The Oglethorpes fought off alcoholic calories with exercise, from dog-walking to tennis. The sight of them playing tennis was comical, especially when they teamed up together: so many angles of elbow and knee and of feet that in white sneakers projected like those of kangaroos as they hopped here and there with an occasional clash of rackets. Trish was the first woman Owen knew who had made jogging a part of her life, and it was somehow exciting to see her in unexpected parts of town, even along Partridgeberry Road, a good two miles from her house. In rainy weather she wore a short yellow slicker from which her naked legs seemed to dangle over the asphalt like a puppet’s, and an extensive rain hat down her back like the little girl’s on the Morton’s salt box. When Owen suggested her to Vanessa, in playful continuation of a fantasy that turned them both on, as their possible third, his lover said, “Not much meat on those bones, as Spencer Tracy said.”

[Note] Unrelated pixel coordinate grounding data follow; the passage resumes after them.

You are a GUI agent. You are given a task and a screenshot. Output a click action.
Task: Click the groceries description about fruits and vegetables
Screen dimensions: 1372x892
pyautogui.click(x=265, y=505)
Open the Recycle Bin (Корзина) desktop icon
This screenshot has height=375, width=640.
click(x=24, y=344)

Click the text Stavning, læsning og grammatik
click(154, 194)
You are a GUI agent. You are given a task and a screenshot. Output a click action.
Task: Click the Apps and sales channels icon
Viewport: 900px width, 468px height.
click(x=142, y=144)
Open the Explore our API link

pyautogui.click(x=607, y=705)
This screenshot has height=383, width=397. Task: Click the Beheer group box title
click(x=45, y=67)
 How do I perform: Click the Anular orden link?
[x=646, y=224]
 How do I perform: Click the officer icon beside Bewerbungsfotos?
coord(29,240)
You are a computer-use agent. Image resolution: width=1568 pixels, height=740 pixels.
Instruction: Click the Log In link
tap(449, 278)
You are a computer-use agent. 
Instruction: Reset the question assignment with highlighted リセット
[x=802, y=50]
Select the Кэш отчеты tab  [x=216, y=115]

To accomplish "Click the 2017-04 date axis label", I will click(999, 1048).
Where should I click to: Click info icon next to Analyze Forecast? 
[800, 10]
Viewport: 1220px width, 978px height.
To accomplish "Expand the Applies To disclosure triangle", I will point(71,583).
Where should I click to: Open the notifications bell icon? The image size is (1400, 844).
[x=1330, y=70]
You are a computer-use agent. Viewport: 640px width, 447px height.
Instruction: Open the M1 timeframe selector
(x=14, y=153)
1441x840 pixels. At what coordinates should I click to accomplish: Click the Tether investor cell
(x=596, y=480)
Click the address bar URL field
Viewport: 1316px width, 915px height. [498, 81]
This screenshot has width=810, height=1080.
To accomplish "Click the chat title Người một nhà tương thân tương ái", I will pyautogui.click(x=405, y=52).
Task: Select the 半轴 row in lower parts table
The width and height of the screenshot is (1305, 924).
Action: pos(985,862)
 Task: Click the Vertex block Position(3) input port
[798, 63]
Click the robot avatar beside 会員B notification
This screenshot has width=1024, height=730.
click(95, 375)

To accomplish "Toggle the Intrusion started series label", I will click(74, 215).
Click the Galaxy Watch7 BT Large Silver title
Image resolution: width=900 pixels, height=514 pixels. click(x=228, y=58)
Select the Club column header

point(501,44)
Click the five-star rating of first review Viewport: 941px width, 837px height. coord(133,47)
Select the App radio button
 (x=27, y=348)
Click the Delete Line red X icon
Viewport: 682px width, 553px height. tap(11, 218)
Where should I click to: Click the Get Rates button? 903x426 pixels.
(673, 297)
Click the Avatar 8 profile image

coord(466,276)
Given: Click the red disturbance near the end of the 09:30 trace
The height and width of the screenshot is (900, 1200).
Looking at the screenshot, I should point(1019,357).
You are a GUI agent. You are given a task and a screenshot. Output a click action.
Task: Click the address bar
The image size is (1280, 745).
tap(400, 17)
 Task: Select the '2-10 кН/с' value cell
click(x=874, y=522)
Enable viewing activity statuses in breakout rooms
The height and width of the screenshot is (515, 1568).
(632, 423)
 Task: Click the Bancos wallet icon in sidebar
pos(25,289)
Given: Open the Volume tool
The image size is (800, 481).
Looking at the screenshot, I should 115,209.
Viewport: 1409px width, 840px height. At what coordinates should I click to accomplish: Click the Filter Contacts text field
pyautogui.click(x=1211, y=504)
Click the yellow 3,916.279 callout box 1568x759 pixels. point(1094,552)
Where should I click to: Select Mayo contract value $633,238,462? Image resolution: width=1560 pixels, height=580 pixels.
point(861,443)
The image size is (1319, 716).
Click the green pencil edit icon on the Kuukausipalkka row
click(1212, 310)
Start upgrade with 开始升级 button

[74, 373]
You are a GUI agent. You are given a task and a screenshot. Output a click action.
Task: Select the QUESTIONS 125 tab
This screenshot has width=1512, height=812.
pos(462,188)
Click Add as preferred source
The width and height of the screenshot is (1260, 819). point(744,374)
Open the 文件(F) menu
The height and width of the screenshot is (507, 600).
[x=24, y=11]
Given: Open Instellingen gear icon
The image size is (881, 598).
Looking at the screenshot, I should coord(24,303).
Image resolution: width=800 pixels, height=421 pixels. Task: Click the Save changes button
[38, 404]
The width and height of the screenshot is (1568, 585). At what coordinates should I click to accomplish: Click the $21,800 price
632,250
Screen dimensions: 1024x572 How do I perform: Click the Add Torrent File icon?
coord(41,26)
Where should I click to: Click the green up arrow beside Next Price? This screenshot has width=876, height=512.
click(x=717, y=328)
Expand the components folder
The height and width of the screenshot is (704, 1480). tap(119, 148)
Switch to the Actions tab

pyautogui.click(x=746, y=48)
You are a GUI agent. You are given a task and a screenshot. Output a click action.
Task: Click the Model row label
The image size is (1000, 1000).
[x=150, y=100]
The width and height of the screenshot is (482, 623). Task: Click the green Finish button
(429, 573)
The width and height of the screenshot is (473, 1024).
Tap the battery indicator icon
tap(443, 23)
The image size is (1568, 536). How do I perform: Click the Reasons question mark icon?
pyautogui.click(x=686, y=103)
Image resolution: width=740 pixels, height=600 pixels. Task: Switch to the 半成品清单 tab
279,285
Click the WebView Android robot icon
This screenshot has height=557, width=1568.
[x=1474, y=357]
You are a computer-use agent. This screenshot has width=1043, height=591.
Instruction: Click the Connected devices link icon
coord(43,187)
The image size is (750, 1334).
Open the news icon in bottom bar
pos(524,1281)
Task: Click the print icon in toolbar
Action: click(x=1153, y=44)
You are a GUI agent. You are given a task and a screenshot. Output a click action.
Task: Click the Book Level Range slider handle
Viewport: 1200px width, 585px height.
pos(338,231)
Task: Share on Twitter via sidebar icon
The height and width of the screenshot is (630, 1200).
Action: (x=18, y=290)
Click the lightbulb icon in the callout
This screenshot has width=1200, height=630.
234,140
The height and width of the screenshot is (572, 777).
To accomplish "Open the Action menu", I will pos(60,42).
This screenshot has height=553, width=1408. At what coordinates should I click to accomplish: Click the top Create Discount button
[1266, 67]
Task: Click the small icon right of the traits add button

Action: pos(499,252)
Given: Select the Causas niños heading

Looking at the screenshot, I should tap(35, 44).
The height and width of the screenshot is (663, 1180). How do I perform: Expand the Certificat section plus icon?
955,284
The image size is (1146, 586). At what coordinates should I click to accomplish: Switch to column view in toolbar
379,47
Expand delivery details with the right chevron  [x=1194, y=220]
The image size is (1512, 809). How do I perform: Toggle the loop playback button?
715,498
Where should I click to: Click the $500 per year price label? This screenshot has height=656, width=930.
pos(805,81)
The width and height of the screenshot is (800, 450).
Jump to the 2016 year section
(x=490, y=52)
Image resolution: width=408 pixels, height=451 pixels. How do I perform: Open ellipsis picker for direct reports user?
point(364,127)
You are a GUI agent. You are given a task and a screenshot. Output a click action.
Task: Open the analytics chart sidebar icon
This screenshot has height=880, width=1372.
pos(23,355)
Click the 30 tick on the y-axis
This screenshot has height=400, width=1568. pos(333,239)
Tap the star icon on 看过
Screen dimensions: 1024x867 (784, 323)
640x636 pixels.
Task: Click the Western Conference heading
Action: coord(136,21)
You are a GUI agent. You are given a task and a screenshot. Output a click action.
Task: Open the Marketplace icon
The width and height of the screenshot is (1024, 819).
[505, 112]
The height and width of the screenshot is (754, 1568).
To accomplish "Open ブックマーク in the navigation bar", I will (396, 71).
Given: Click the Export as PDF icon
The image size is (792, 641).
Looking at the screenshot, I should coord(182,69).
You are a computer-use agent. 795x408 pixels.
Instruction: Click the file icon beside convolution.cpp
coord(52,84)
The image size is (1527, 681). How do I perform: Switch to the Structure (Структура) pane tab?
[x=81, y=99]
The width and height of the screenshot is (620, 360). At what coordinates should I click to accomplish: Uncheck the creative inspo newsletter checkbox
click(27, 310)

Having seen the movie back at the Scheherazade, he finished the quotation: “But what there is, is choice.”

“I don’t know, Owen. You’re welcome to try, but I never get anything much back from her when we talk. The bounce is too quick. There isn’t any depth behind what you see.”

“How much depth do you need, Greedy? I like the way the bounce is always a little off, as if she hasn’t quite heard you and is desperately trying to imagine what you want her to say.